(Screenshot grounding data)

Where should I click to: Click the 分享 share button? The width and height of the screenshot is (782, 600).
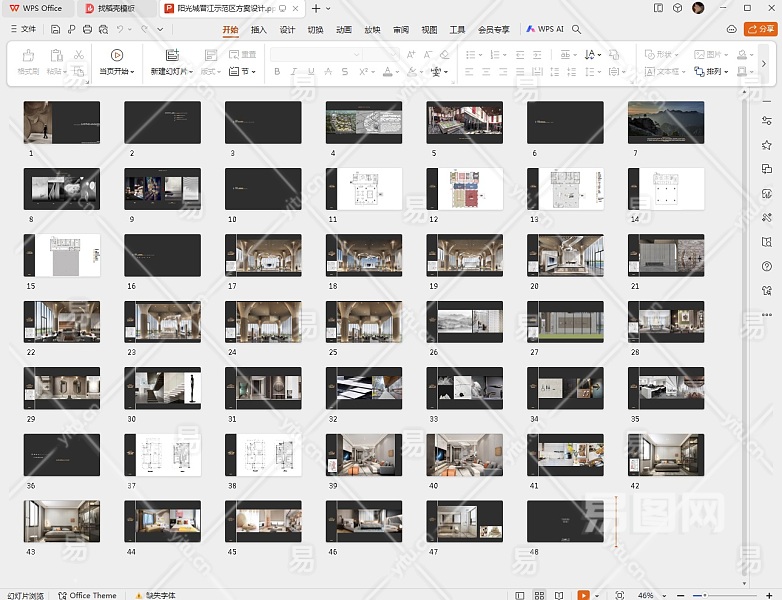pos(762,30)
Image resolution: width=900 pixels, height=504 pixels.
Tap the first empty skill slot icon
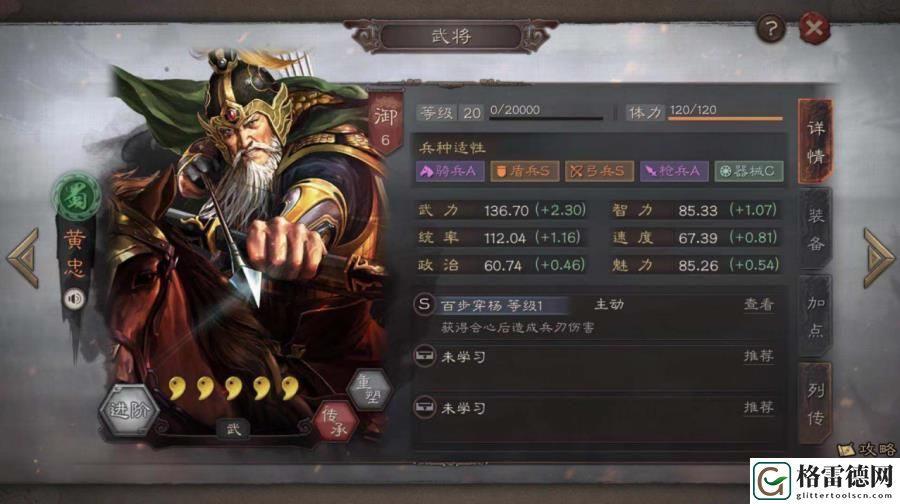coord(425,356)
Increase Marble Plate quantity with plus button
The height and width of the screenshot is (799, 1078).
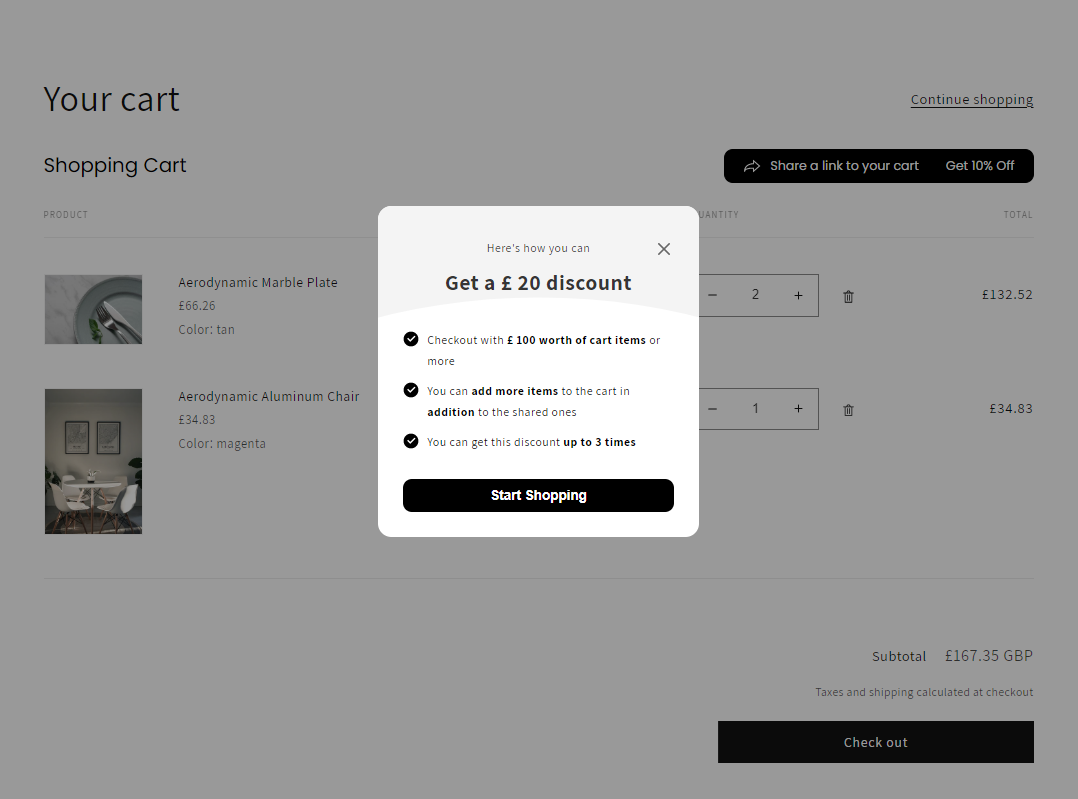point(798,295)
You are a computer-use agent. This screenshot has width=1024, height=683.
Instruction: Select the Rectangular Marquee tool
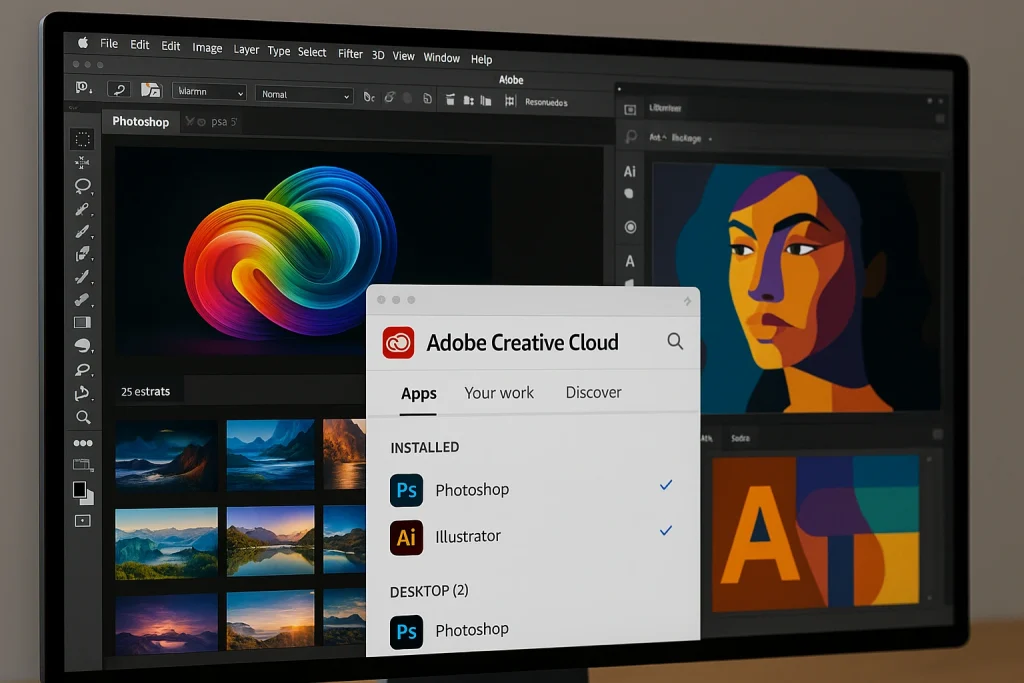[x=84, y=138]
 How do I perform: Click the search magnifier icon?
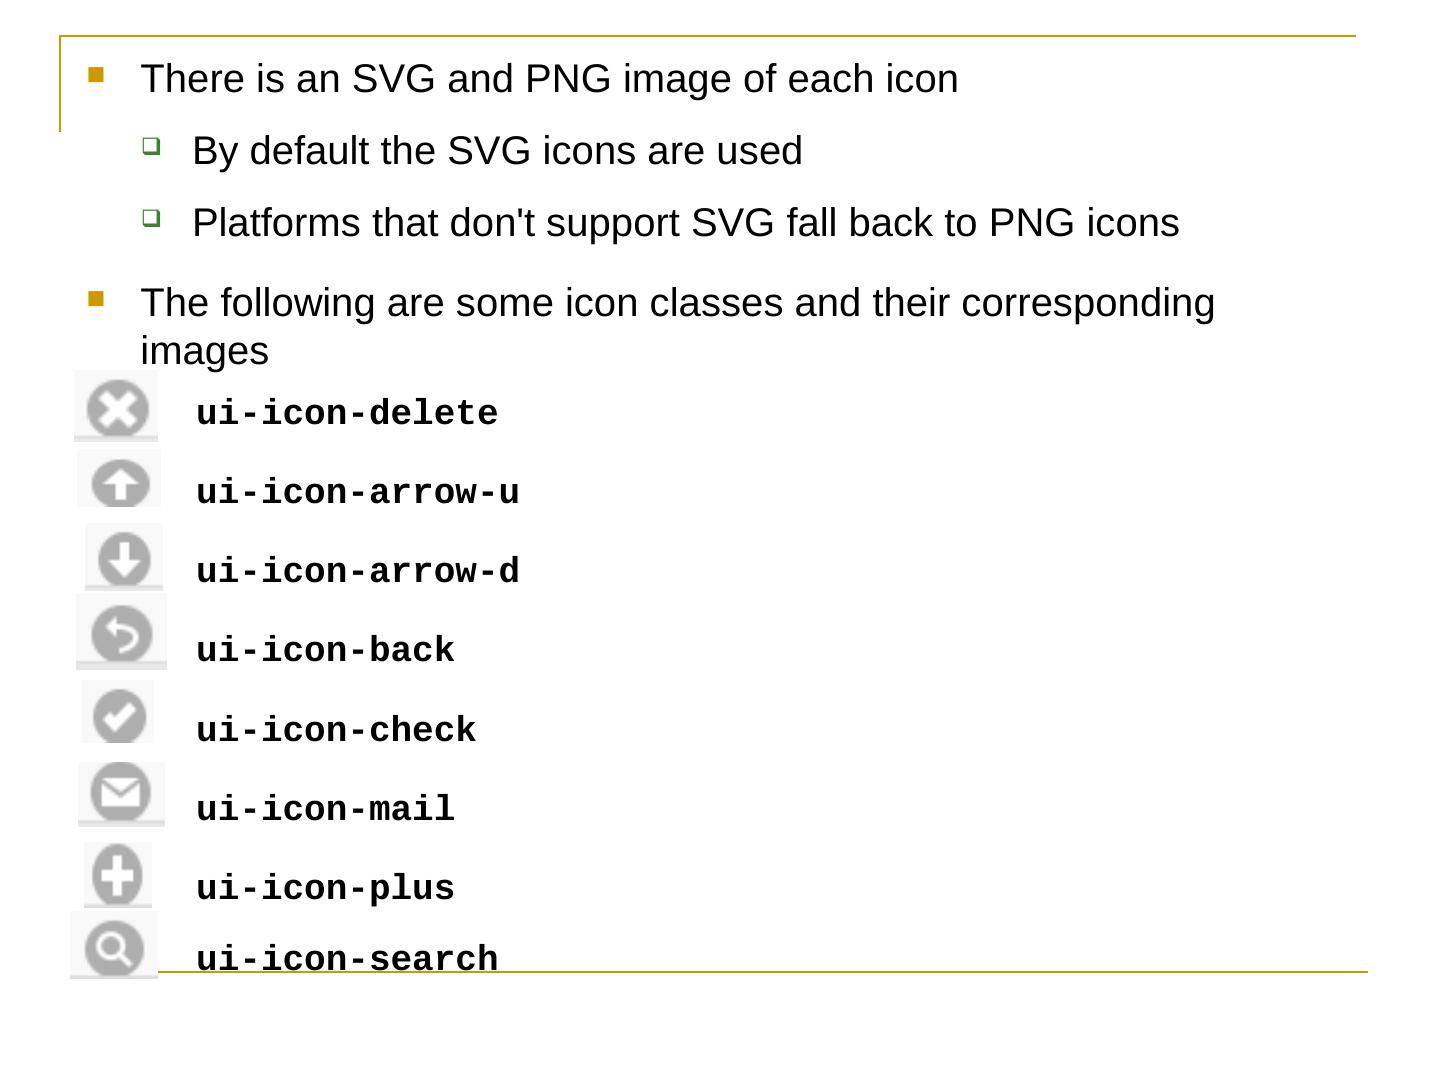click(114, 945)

• Assigned task
Print once more, exactly, the lines from the one with "Increase Marble Plate" through the last line of the data, both ends included, without any pictures.

• Finished exercise
Increase Marble Plate quantity with plus button
The height and width of the screenshot is (799, 1078).
point(798,295)
You are a computer-use agent. This screenshot has width=1024, height=683.
Instruction: Select the Rectangular Marquee tool
[x=84, y=138]
 How do I perform: Click the search magnifier icon?
click(114, 945)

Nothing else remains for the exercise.